Procedure, Employee Screening of New Applicants:
Intradermal Mantoux (PPD (Purified Protein Derivative)) test using a 0.1 ml dose of tuberculin PPD, diluted.
If skin test develops no induration or an induration area is <10mm no additional skin testing is required
Review of the provided CAH's new employee list, hired from November 2015 to October 2016 revealed 20 new employees hired during this time.
A review of 23 employee files revealed Staff B-K hired after May of 2013 failed to receive the required 2-step TB test.
In an interview on 10/19/16 at 12:40 PM, Staff S, Infection Control Registered Nurse, (RN) confirmed only the one-step TB test is completed at time of employment. Staff S stated in 2012 the State Health department recommended only the TB one step at hire and to complete an annual TB questionnaire.
In an interview on 10/20/16 at 7:40 AM, the Staff R, Cardio/Pulmonary and Occupational RN confirmed the CAH does not complete a two-step TST or single IGRA to test for infection with M. Tuberculosis. The Staff R confirmed the 20 new employees did not receive a second TB test as per the regulation 59.5(1).

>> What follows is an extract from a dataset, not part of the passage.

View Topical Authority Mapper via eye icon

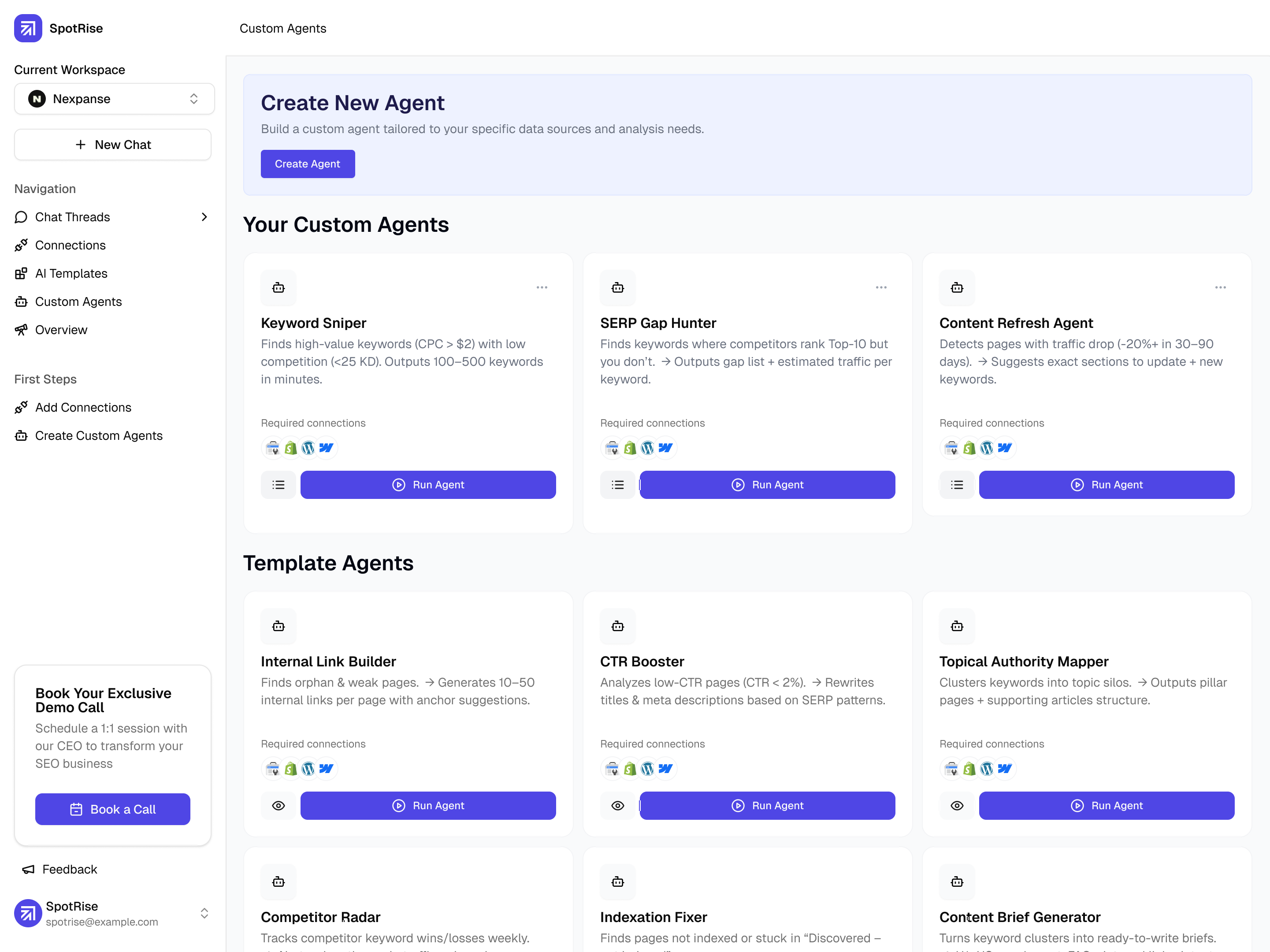(x=957, y=806)
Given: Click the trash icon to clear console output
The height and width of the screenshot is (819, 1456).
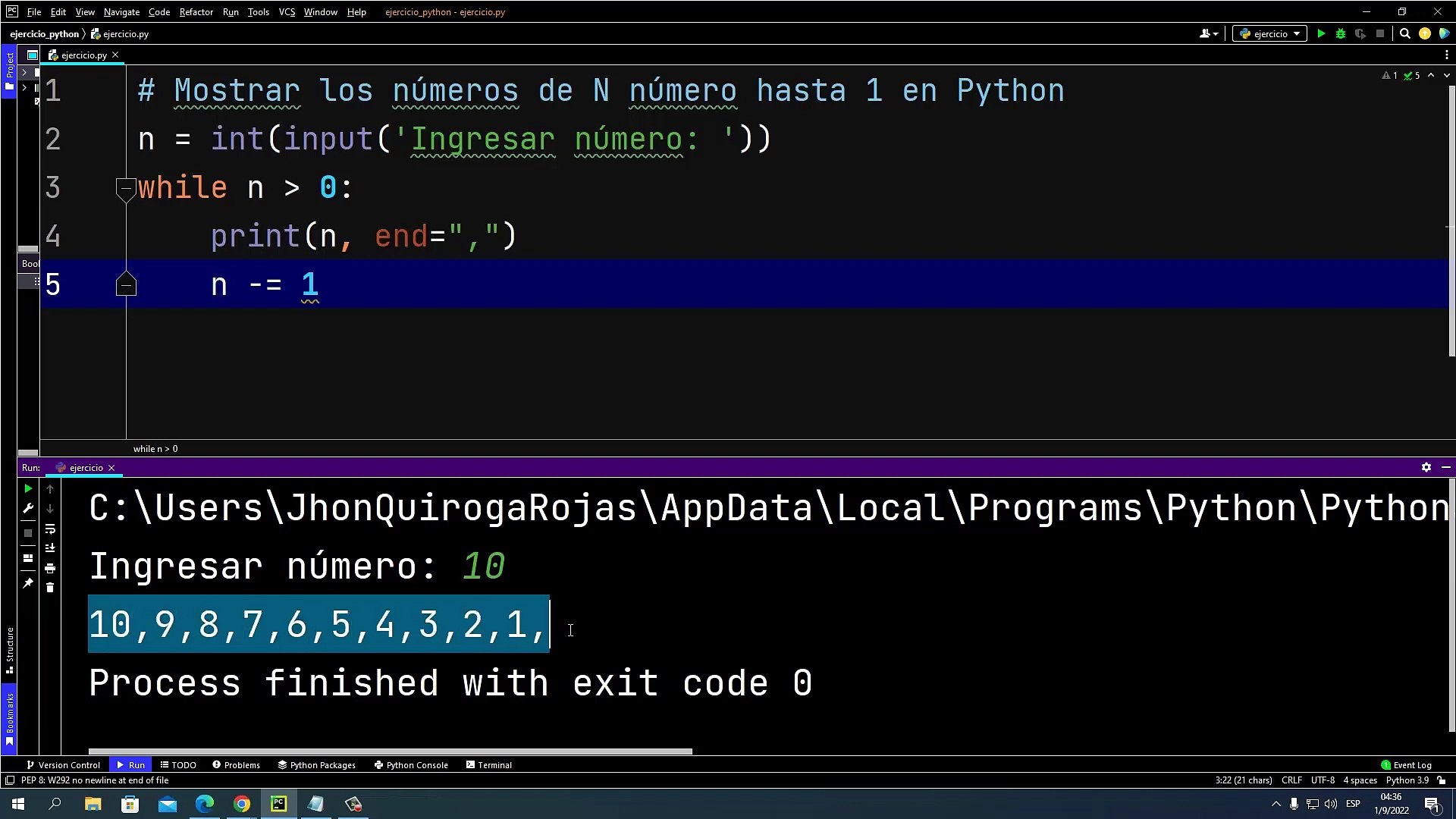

In an interview on 10/20/16 at 8:40 AM, the Staff Q, Employee Health RN, confirmed new hires received only the first step of the two step TB test as per the CAH policy. Staff Q stated this has been the practice since taking over this potion in late 2013.
30076
II. Based on document review, policy review, and staff interview the Critical Access Hospital (CAH) administrative staff failed to ensure employee health exams were completed when required, as part of their system to identify and prevent transmission of infections and communicable diseases. The problem was identified for 2 of 15 employees and 1 of 3 volunteers selected for review. (Staff L, M and N)
Failure to identify infections and communicable diseases among employees and volunteers could potentially result in the transmission of a communicable disease to patients.
Findings include:
Review of an Occupational Medicine and Employee Health policy titled "Employee Physical Exam", approved 2/10/16, identified employees are required to have a physical exam prior to the first day of work and every 48 months from their anniversary date, as a condition of continued employment.
Review of an Employee Health policy titled "Volunteer Health", approved 2/10/16, identified volunteers will have a health assessment completed on hire and every four years.
Review of the health information for Staff L, Licensed Practical Nurse, revealed documented evidence of the most recent health exam on 1/3/12.
Review of the personnel information for Staff M, Registered Nurse, revealed documented evidence of the most recent health exam on 8/29/12.
Review of the health information for Staff N, Volunteer revealed documented evidence of the most recent health exam on 6/13/12.
During an interview on 10/20/16, at 8:20 AM, Staff R, Cardio/Pulmonary and Occupational Health Nurse, confirmed the health exams for Staff L, M and N were past the 4 year requirement. She reported Staff Q, Employee Health Nurse, completes the health exams for employees and volunteers, tracks when the repeat health exams became due and notifies the employees/volunteers accordingly. Staff R reported Staff N had been absent from her volunteer position for awhile and scheduled to have a health assessment this afternoon.
During an interview on 10/20/16, at 8:40 AM, Staff Q acknowledged the health exams for Staff L, M and N were past the required 4 years. She reported she notifies the persons due for their repeat health exams before they are due and attempts to get them done before they extend beyond 4 years. Staff Q did not know how long Staff N had been absent from her volunteer position and reported she returned last week, so was scheduled to come in this afternoon to have the health exam completed. Staff Q reported she the CAH did not have any employment consequences in place for employees that failed to have their repeat health exams completed before they extended beyond 4 years.